A Special Investigative Report

By Donald V. Watkins

©Copyrighted and Published on March 23, 2019

When two new $120 million Boeing 737 MAX 8 airplanes fell out of the sky in less than five months, everybody knew something was terribly wrong with these airplanes. Terrorism was immediately ruled out as the cause of these crashes.

The “Swamp” creatures in Washington, D.C, who routinely peddle influence for corporate interests in exchange for campaign cash and “dark money” contributions, knew they had a problem. Their ability to game the Federal Aviation Administration (“FAA”) system for certifying new airplanes resulted in two tragic situations that caused massive fatalities.

In October 2018, a new Boeing 737 MAX 8 operated by Indonesia’s Lion Air crashed into the Java Sea. None of the 189 people on board survived.

On March 10, 2019, a second Boeing 737 MAX 8 plane operated by Ethiopian Airlines crashed shortly after take-off, killing all 157 people on board.  The plane’s flight data recorder showed “a clear similarity” with the Lion Air incident.

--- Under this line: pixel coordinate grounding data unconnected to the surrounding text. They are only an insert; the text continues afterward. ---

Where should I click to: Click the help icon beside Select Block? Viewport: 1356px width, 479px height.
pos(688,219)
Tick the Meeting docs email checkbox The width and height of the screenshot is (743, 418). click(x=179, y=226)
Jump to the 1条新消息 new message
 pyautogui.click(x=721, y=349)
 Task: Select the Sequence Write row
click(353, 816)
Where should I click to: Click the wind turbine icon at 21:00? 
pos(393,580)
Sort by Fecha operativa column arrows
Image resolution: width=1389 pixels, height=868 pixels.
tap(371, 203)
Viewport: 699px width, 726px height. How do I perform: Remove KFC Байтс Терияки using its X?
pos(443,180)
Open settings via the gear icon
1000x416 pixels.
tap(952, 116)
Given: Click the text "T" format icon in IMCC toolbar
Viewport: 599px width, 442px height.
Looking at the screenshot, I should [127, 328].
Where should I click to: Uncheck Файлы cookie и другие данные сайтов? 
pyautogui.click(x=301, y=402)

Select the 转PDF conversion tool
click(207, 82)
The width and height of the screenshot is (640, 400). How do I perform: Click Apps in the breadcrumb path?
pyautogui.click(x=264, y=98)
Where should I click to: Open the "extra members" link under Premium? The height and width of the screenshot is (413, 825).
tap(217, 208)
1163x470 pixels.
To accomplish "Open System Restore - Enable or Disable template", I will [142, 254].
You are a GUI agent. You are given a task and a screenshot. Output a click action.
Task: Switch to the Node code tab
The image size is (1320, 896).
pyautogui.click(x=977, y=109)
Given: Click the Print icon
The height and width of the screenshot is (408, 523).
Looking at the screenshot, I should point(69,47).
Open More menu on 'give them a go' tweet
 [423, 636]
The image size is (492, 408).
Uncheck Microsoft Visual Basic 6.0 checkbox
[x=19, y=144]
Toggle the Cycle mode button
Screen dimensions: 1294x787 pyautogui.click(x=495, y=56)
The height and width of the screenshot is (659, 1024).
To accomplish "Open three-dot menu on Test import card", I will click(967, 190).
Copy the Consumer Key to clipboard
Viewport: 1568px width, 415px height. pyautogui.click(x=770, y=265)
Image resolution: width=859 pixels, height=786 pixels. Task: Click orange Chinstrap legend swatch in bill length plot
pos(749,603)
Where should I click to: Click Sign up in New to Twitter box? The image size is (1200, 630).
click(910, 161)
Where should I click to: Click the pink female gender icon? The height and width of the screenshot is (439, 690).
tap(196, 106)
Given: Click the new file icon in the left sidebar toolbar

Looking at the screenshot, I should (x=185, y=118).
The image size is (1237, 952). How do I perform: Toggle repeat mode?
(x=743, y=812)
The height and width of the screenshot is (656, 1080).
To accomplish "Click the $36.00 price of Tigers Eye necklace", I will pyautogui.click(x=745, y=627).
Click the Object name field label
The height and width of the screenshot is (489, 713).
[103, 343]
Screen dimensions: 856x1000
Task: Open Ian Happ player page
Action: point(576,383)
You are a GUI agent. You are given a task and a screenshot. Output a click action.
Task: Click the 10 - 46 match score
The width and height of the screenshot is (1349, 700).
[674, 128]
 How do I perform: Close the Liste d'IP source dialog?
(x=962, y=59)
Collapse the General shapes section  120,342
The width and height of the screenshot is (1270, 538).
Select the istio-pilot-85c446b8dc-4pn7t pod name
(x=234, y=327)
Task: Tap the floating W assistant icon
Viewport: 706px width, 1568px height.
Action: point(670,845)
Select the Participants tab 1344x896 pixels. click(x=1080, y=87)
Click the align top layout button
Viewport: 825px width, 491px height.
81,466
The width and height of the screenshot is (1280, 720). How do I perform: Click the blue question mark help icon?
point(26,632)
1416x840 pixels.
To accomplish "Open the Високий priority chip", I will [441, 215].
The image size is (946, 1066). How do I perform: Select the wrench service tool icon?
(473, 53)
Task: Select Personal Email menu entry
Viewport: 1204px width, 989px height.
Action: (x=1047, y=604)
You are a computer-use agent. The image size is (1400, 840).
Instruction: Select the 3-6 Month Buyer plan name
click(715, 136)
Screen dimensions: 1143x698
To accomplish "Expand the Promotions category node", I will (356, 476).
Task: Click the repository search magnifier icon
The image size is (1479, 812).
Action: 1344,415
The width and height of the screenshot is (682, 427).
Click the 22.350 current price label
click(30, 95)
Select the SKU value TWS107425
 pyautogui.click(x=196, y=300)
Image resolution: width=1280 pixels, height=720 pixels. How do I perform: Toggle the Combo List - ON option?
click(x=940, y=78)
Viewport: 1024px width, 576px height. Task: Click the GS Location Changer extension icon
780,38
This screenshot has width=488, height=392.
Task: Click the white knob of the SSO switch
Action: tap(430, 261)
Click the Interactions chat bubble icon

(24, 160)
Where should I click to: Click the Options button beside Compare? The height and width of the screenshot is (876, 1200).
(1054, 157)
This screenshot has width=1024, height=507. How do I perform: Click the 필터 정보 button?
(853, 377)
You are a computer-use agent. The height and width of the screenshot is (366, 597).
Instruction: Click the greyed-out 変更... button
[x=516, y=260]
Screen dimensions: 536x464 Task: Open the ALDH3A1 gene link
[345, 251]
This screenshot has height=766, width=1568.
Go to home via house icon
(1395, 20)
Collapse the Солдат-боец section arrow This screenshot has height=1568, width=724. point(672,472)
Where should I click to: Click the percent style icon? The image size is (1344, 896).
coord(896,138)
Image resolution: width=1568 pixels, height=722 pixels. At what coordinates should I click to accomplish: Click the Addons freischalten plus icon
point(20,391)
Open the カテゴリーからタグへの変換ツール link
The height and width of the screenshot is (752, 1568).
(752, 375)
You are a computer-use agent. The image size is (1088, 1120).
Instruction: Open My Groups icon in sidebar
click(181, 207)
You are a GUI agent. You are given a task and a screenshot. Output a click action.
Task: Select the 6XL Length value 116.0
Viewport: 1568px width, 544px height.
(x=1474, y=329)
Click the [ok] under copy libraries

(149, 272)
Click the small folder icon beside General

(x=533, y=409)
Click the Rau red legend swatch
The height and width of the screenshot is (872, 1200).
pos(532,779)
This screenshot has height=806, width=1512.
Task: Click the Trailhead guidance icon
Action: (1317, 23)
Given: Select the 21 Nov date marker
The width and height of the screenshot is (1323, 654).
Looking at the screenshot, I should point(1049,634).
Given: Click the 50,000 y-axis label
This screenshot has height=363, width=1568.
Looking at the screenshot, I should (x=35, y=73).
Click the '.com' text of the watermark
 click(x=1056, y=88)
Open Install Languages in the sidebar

Aviation authorities around the world grounded all Boeing 737 MAX airplanes indefinitely.

The U.S. Department of Justice is investigating whether criminal wrongdoing occurred with respect to the FAA’s expedited certification of the Boeing 737 MAX airplanes. The immediate focus of this investigation centers on a faulty flight control system called the Maneuvering Characteristics Augmentation System (”MCAS”), which Boeing and the FAA certified as safe.

Influence Peddling in the “Swamp” Contributed to 346 Deaths

On March 19, 2019, I published an exclusive investigative article titled, “Who Pushed the FAA to Expedite Certification of Faulty 737 MAX Aircraft? The article focused on the influence peddling role U.S. Senator Richard Shelby (R-AL) and Howard Goodloe Sutton, Jr., Boeing’s Senior Director of Political Mobilization, played in Washington’s political “Swamp” to shift responsibility from the FAA to manufacturers like Boeing for the certification of major flight safety systems.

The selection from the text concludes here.